13. 818 sayılı BK’nın 60. maddesinin 1 ve 2. fıkralarında:
“Zarar ve ziyan yahut manevi zarar namiyle nakdi bir meblağ tediyesine müteallik dava, mutazarrır olan tarafın zarara ve failine ittılaı tarihinden itibaren bir sene ve her halde zararı müstelzim fiilin vukuundan itibaren on sene mürurundan sonra istima olunmaz.
Şu kadar ki zarar ve ziyan davası, ceza kanunları mucibince müddeti daha uzun müruru zamana tabi cezayı müstelzim bir fiilden neşet etmiş olursa şahsi davaya da o müruru zaman tatbik olunur” hükmüne yer verilmiştir.
14. Görüldüğü üzere, 818 sayılı BK’nın 60. maddesinin ikinci fıkrası gereğince, eylemin aynı zamanda ceza kanununda suç sayılması hâlinde, daha uzun ise olayda ceza davası zamanaşımı süresinin uygulanacağı, dolayısı ile bu durumda Borçlar Kanunu’ndaki daha kısa zamanaşımı sürelerinin uygulanamayacağı hususu açıkça anlaşılmaktadır.
15. Söz konusu hüküm, ceza davası zamanaşımının uygulanabilmesi için sadece eylemin aynı zamanda bir suç oluşturmasını yeterli görmekte; fail hakkında mahkûmiyet kararıyla sonuçlanmış bir ceza davasının varlığı, hatta böyle bir ceza davasının açılması koşulu aranmamaktadır.
16. Haksız eylemin suç oluşturması durumunda o suç için öngörülen ceza davası zamanaşımı süresi hukuk yargılamasında da uygulanacaktır.
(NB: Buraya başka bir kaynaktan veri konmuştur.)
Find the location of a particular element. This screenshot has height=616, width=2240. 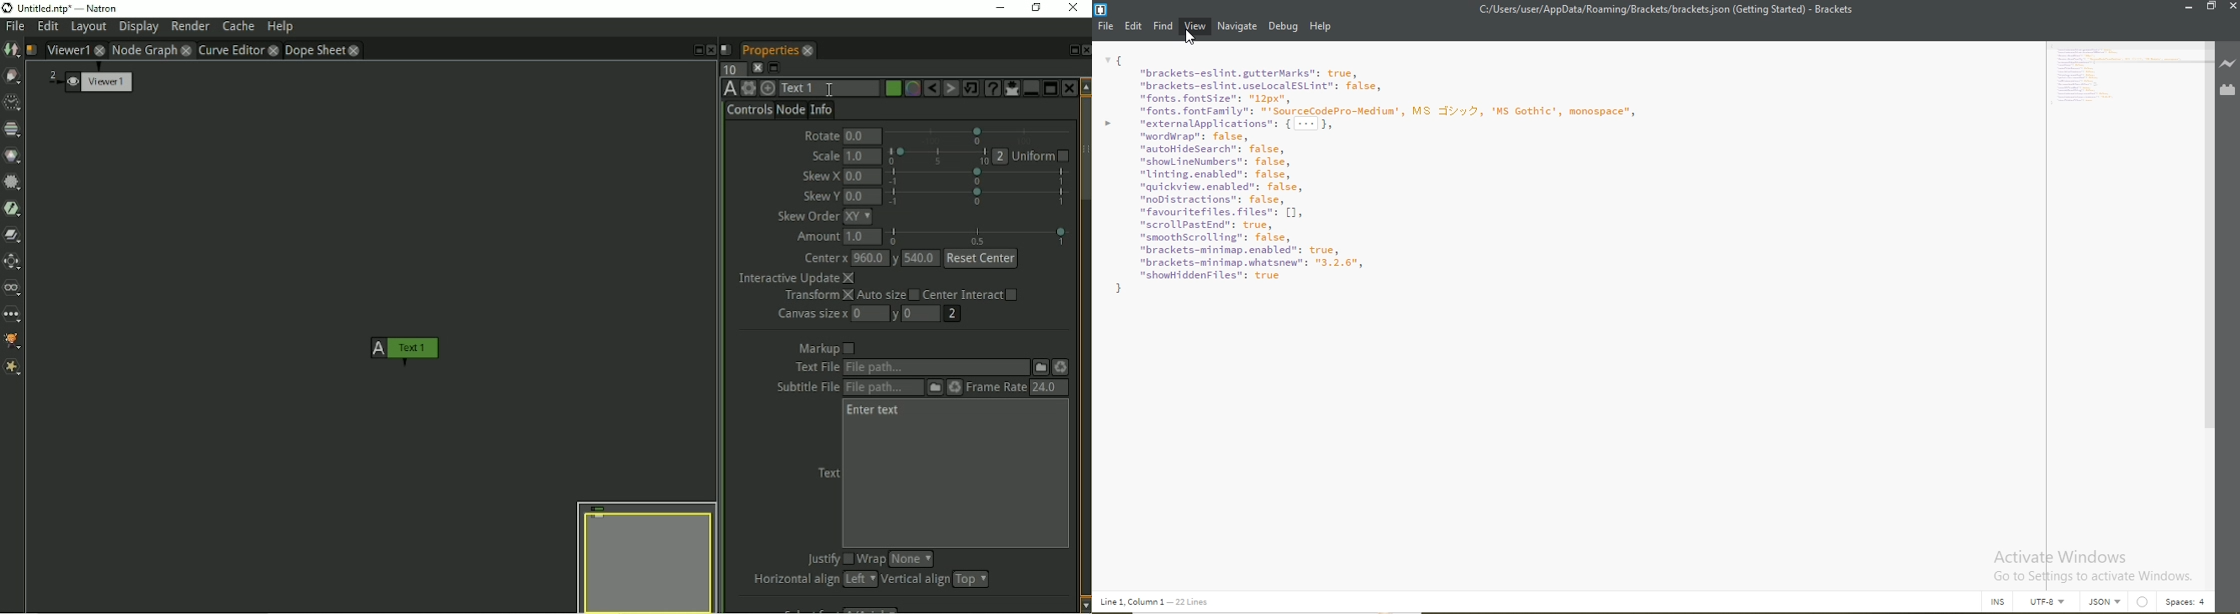

Edit is located at coordinates (1135, 25).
Nitekim Yargıtay Hukuk Genel Kurulunun 13.02.2020 tarihli ve 2017/3-1518 E., 2020/139 K.; 10.04.2013 tarihli ve 2012/4-1161 E., 2013/498 K. sayılı kararlarında da aynı ilkeler benimsenmiştir.
17. 5237 sayılı TCK’nın 66. maddesi;
“ Madde 66- (1) Kanunda başka türlü yazılmış olan haller dışında kamu davası;
a) Ağırlaştırılmış müebbet hapis cezasını gerektiren suçlarda otuz yıl,
b) Müebbet hapis cezasını gerektiren suçlarda yirmi beş yıl,
c) Yirmi yıldan aşağı olmamak üzere hapis cezasını gerektiren suçlarda yirmi yıl,
d) Beş yıldan fazla ve yirmi yıldan az hapis cezasını gerektiren suçlarda on beş yıl,
e) Beş yıldan fazla olmamak üzere hapis veya adlî para cezasını gerektiren suçlarda sekiz yıl,
Geçmesiyle düşer…”
Hükmünü içermektedir.
18. Somut olay bu hukuksal çerçevede değerlendirildiğinde; davacı taraf müvekkilinin bahçesindeki 10-15 yaşlarındaki tüm çam ve mazı ağaçlarının davalının talimatı üzerine kesildiğini ve birkaç ağacın da zarar görecek şekilde budanmış olduğundan bu durumun 5237 sayılı TCK’nın 151. maddesinde belirtilen mala zarar verme suçunu oluşturduğunu ileri sürmüş olup, gerçekten de davalı taraf hakkında Tuzla 2. Asliye Ceza Mahkemesince bu suç isnadı nedeniyle mahkûmiyet kararı verilerek hükmün açıklanmasının geri bırakıldığı anlaşılmıştır.
19. O hâlde davalı hakkında mülga 818 sayılı BK’nın 60/2. maddesinde belirtilen zamanaşımı süresinin uygulanması gerekmekte olup, eldeki davanın da ceza davası zamanaşımı süresi dolmadan açıldığı hususu aşikârdır.
20. Zira, 5237 sayılı TCK’nın 66. maddesinin “e” bendi gereğince uygulanması gereken dava zamanaşımı süresi sekiz yıl olup, olay tarihi 25.10.2009 ile eldeki davanın açıldığı tarih arasında ceza davası zamanaşımı süresi dolmamıştır.
21. Mahkemece yapılacak iş, davanın zamanaşımı süresi içerisinde açıldığı gözetilerek işin esasının incelenmesi, tarafların iddia ve savunmaları çerçevesinde hukuken geçerli tüm delilleri sorulup toplanarak, ortaya çıkacak uygun hukuksal sonuç çerçevesinde bir karar verilmesinden ibarettir.
22. Hâl böyle olunca; tarafların karşılıklı iddia ve savunmalarına, dosyadaki delillere, bozma kararında açıklanan gerektirici nedenlere göre, Hukuk Genel Kurulunca da benimsenen Özel Daire bozma kararına uyulmak gerekirken, önceki kararda direnilmesi usul ve yasaya aykırıdır. Bu nedenle direnme kararı bozulmalıdır.
IV. SONUÇ:
Açıklanan nedenlerle;
Davacı vekilinin temyiz itirazlarının kabulüyle direnme kararının Özel Daire bozma kararında gösterilen nedenlerden dolayı 6217 sayılı Kanun’un 30. maddesi ile 6100 sayılı Hukuk Muhakemeleri Kanunu’na eklenen “Geçici madde 3” atfıyla uygulanmakta olan mülga 1086 sayılı Hukuk Usulü Muhakemeleri Kanunu’nun 429. maddesi gereğince BOZULMASINA,
İstek hâlinde temyiz peşin harcının yatırana geri verilmesine,
Aynı Kanun’un 440. maddesi gereğince karar düzeltme yolu açık olmak üzere 04.11.2020 tarihinde oy birliği ile karar verildi.